[Stored items]
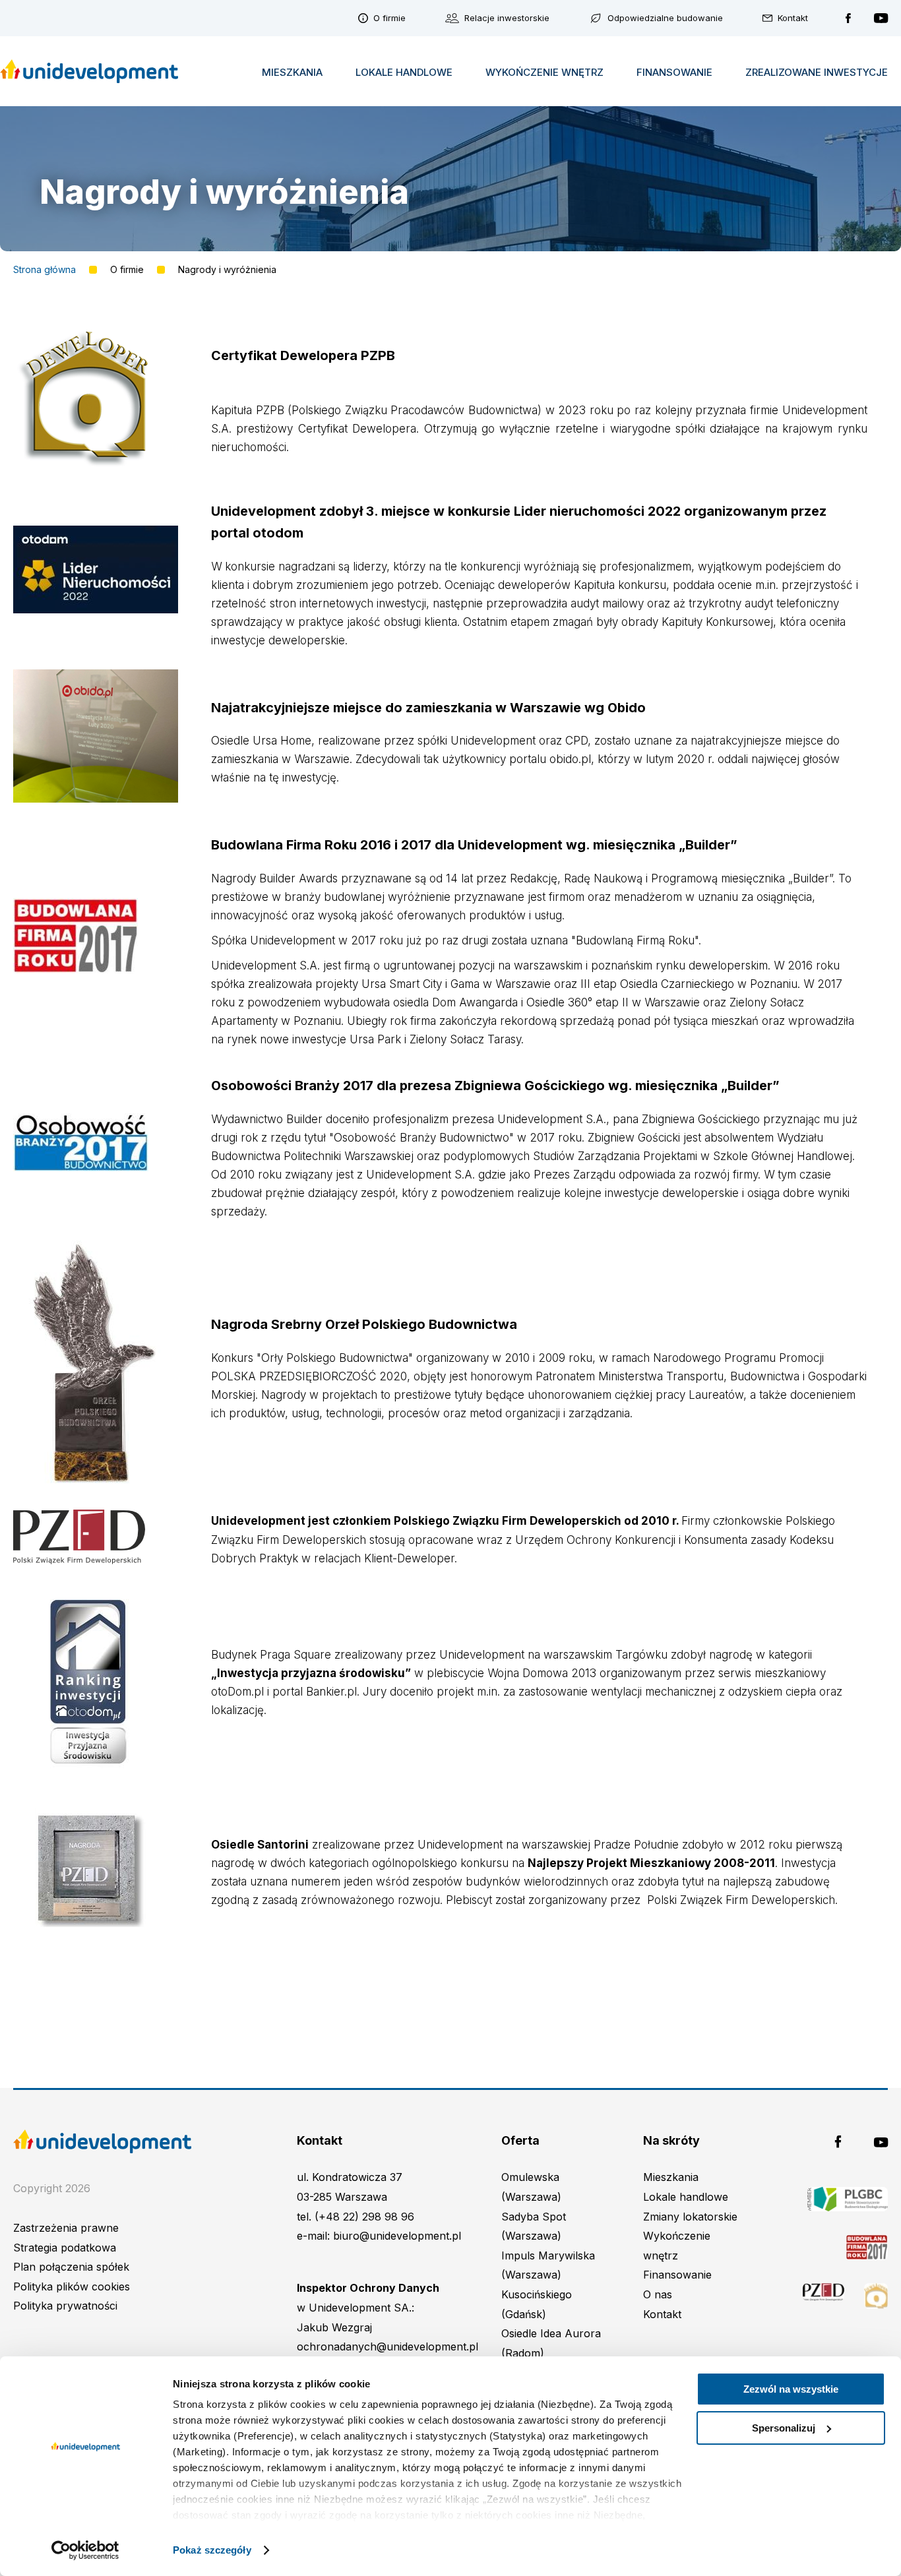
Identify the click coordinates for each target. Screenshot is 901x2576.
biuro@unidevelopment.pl (397, 2235)
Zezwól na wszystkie (790, 2389)
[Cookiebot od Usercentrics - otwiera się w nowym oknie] (85, 2550)
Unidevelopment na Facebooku (848, 18)
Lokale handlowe (404, 72)
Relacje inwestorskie (506, 18)
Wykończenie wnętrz (544, 72)
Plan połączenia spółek (71, 2266)
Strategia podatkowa (64, 2247)
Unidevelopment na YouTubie (881, 18)
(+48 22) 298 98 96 (364, 2216)
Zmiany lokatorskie (690, 2216)
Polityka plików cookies (71, 2286)
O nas (657, 2294)
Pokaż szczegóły (212, 2550)
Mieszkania (292, 72)
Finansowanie (674, 72)
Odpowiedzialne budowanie (665, 18)
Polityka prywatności (65, 2305)
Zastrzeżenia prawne (66, 2227)
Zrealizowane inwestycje (816, 72)
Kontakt (793, 18)
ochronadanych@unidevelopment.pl (387, 2346)
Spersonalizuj (783, 2428)
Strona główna (44, 269)
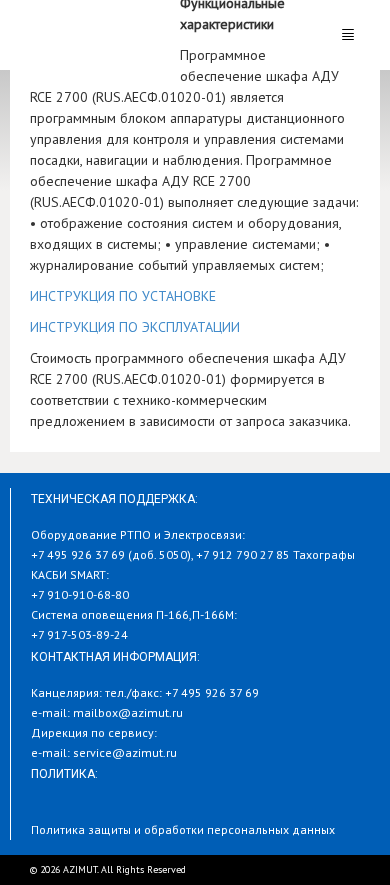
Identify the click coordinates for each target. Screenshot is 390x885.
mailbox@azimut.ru (128, 712)
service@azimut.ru (125, 752)
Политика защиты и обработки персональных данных (183, 829)
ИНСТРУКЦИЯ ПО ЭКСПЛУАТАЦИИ (135, 327)
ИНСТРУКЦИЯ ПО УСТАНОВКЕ (123, 296)
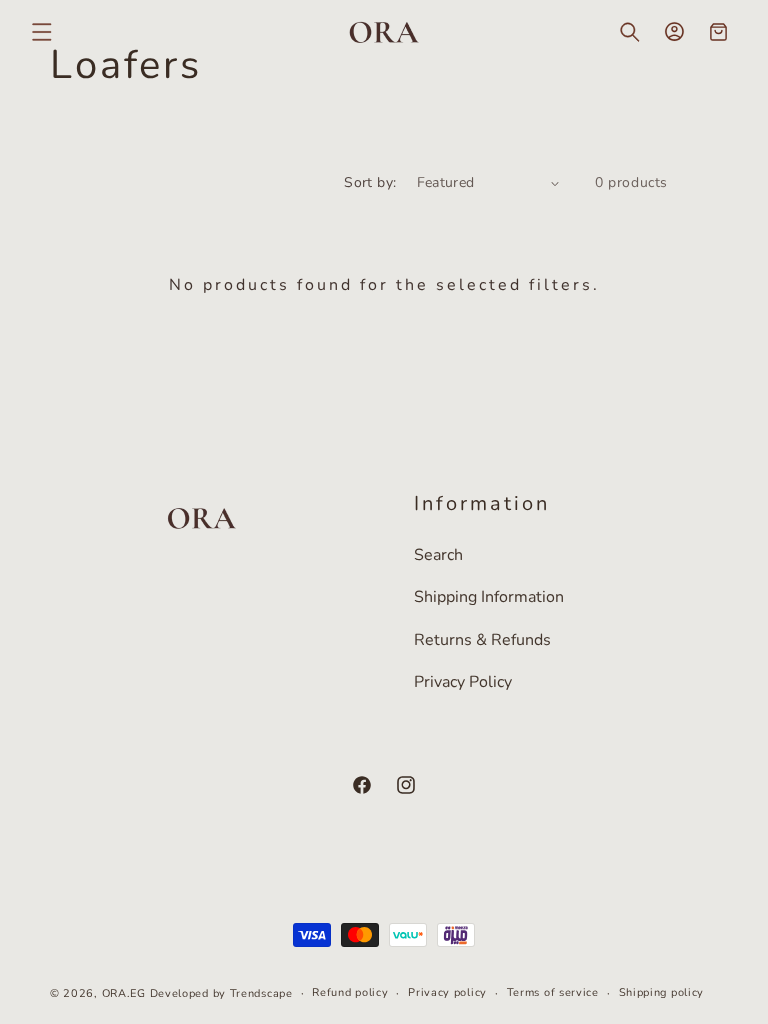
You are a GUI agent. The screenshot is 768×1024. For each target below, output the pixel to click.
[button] (42, 32)
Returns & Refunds (482, 640)
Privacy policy (447, 992)
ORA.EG (124, 993)
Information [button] (482, 503)
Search (438, 555)
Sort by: (370, 182)
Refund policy (350, 992)
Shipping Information (489, 597)
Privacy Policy (463, 682)
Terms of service (553, 992)
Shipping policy (662, 992)
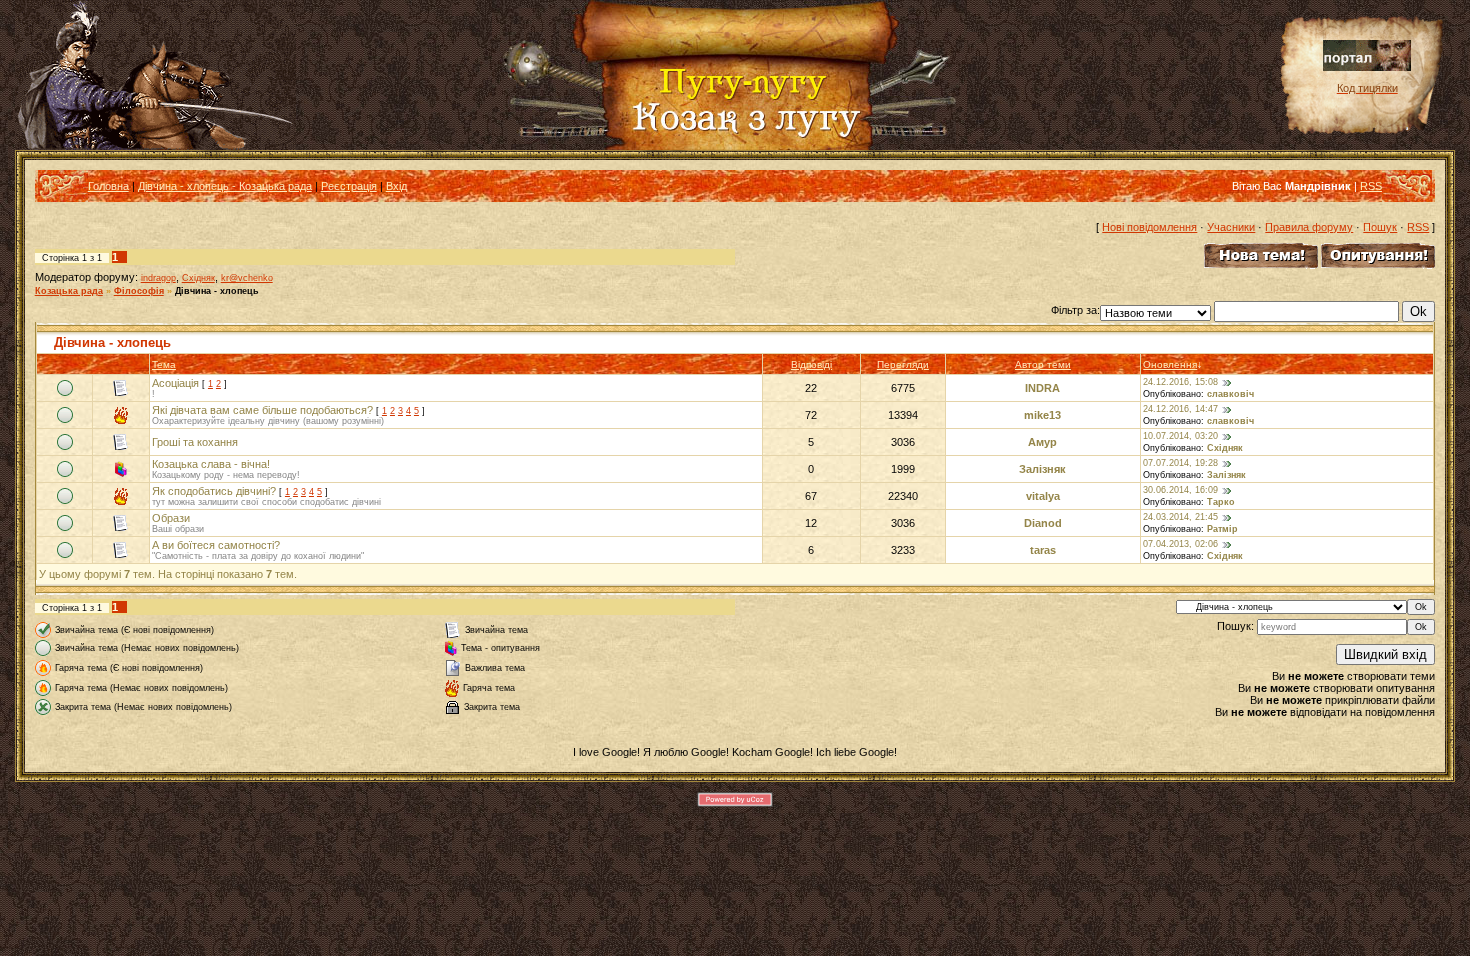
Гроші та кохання (195, 442)
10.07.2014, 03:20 (1180, 436)
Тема (164, 364)
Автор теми (1043, 364)
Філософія (139, 291)
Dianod (1043, 523)
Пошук (1380, 227)
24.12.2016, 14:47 (1180, 409)
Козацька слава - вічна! (211, 464)
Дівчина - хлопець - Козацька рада (225, 186)
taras (1043, 550)
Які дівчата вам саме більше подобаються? (262, 410)
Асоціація (175, 383)
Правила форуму (1309, 227)
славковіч (1230, 394)
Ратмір (1222, 529)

> TASK
Within the entries above, find the string "click" and return each line that holds it.

> EXERCISE SOLUTION
Identify the click coordinates for each target. Screenshot is 901x2576.
Identify the click coordinates for each target. Screenshot is 390x885.
You are a GUI agent. The screenshot is 768×1024. For each target below, output the pixel to click.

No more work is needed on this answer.